Das waren Leute von sehr unterschiedlicher Nationalität. Was sie einte, war der Verdacht, dass sie etwas mit al-Qaida zu tun haben könnten. Wir konnten eine Liste von Namen erstellen, konnten herausfinden, wo sie inhaftiert wurden, wie es an diesen geheimen Orten aussah, wie viele Leute dort ungefähr inhaftiert waren und wie sie dort behandelt wurden. Dass es zu systematischen Misshandlungen und Folter kam. Und auch, dass die Orte offensichtlich nicht unter afghanischer Kontrolle standen, sondern unter amerikanischer. Es war der erste Hinweis auf die Beteiligung der CIA. Ebenfalls konnten wir festmachen, dass es ein Netz von solchen geheimen Orten geben musste, weil diese Gefangenen teilweise über verschiedene Kontinente hin und her transportiert wurden. Gefangene, die nirgendwo auftauchten.

Auszug aus dem Feinstein-Report: «Gemäss der CIA enthielt der Bericht [des IKRK] ‹eine ziemlich komplette Liste› von CIA-Gefangenen, zu denen das IKRK keinen Zugang hatte.»

Sie sprechen von Leuten, von denen man nicht einmal wusste, dass sie Gefangene waren?
Heute ist darüber einiges bekannt.
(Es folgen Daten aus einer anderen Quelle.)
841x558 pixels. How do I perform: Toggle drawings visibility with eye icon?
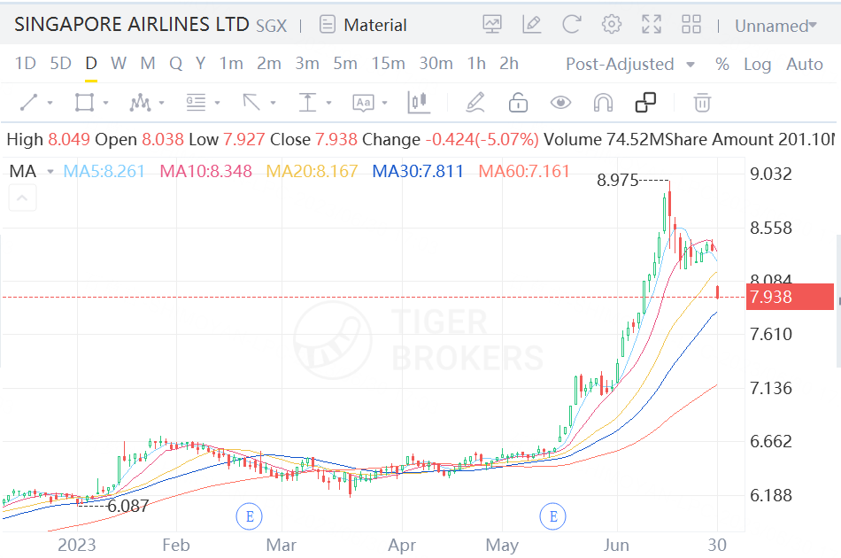coord(560,103)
Aber damals konnten wir all diese Dinge nur vermuten. Denn was sich hier offenbarte, war etwas völlig Neues: Das waren keine Kriegs­gefangenen, sondern Gefangene ausserhalb jeglichen legalen Systems, insbesondere auch deshalb, weil die CIA gar keine Bewilligung dafür hat, Gefangene zu halten. Man wusste schon von den US-Gefängnissen im afghanischen Bagram und auf Guantánamo in Kuba, was an sich schon hoch­problematisch war, weil dort Leute einsassen, die niemals angeklagt oder verurteilt wurden und die zum Teil heute noch dort sitzen. Wir blickten in einen schwarzen Abgrund. Wir entdeckten eine Unterwelt, eine Art Vorhof zur Hölle, von der niemand etwas wusste, zum damaligen Zeitpunkt nicht einmal die Spitzen der amerikanischen Regierung.
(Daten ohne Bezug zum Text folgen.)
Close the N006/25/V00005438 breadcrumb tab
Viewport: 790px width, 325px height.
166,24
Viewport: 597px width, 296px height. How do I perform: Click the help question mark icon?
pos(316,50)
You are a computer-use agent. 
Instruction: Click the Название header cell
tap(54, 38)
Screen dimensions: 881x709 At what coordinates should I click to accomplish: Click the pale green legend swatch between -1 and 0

Wer hatte die Sache autorisiert?
Das sind die Geschichten, die man versucht aufzuklären. Es war ein CIA-Programm, das offenbar vom damaligen Präsidenten George W. Bush gedeckt war. Nach den Anschlägen von 9/11 lautete die Vorgabe: Ihr müsst jetzt die Samt­handschuhe ausziehen. Wir werden jetzt mit allen Mitteln, auch mit roher Gewalt, gegen diese terroristische Bedrohung vorgehen. Und dabei wurden viele legale wie moralische Grenzen gesprengt. Man weiss heute: An diesen Orten, die wir entdeckten, wurden Menschen schwerster Folter ausgesetzt. Man weiss von Water­boarding und dass mindestens eine Person zu Tode gefoltert wurde. Es war eine dramatische Entdeckung, die wir gemacht hatten, und es dauerte fast eineinhalb Jahre, bis das IKRK von der US-Regierung eine Antwort auf unseren Bericht erhielt.
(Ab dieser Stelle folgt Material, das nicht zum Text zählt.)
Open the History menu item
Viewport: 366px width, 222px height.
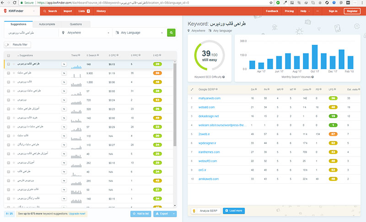[x=101, y=11]
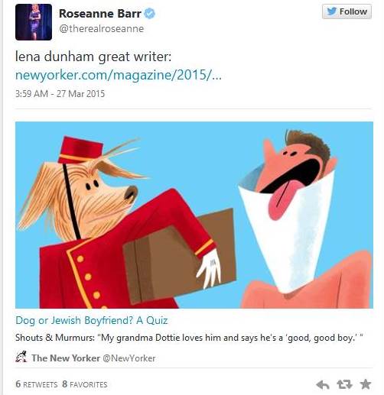
Task: Click the dog bellhop cartoon image
Action: tap(194, 215)

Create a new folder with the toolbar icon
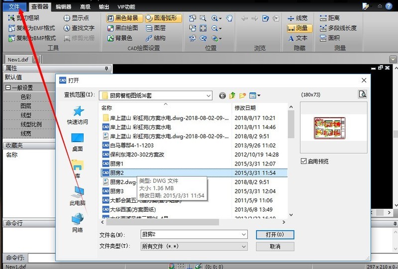pos(242,95)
Was stand in dieser Antwort?
Das weiss ich nicht. Im Feinstein-Report heisst es, dass unser Bericht in der US-Regierung zu heftigen Diskussionen geführt hatte, weil ihnen offensichtlich bewusst war, dass sie ein Problem hatten. Im selben Jahr, als wir an unserem Bericht arbeiteten, wurde dann der IKRK-Delegierte Ricardo Munguia auf einem Field-Trip im Norden von Kandahar an einem Check­point von Taliban gestoppt. Sie holten ihn aus dem Auto, seine Übersetzer liessen sie gehen, und exekutierten ihn gezielt. Obwohl sie wussten, wer er war. Es war eine weitere gezielte Eskalation in diesem Konflikt.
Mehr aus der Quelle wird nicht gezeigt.